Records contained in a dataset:
=== Section Start ===

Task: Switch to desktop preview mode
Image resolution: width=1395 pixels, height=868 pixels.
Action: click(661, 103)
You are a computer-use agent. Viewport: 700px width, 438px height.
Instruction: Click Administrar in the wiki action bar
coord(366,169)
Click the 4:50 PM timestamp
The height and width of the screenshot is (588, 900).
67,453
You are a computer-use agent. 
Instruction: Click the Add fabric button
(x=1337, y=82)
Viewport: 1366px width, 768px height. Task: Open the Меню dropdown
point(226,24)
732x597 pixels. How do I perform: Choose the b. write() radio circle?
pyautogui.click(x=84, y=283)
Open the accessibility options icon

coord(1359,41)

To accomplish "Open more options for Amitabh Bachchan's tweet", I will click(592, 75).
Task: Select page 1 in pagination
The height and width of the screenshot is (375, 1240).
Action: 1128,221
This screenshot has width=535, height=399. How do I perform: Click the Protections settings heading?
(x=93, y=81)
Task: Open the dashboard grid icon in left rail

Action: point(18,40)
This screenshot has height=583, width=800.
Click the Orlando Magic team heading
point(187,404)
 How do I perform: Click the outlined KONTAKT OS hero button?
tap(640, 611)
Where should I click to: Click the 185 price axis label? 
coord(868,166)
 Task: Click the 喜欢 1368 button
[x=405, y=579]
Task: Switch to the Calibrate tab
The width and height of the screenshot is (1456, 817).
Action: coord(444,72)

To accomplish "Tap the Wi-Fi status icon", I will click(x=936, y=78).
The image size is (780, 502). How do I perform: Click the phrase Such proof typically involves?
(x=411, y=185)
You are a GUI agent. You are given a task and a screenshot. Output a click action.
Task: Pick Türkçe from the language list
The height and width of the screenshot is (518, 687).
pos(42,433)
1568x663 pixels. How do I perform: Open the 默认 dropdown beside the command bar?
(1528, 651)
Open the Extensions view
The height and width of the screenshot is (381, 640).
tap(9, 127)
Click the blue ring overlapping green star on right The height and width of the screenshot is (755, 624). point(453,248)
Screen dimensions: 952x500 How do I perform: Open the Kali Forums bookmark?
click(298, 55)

=== Section End ===

## [The problem]
Filter the records above for lines with "computer".

## [Written response]
You are a computer-use agent. Viewport: 700px width, 438px height.
You are a computer-use agent. 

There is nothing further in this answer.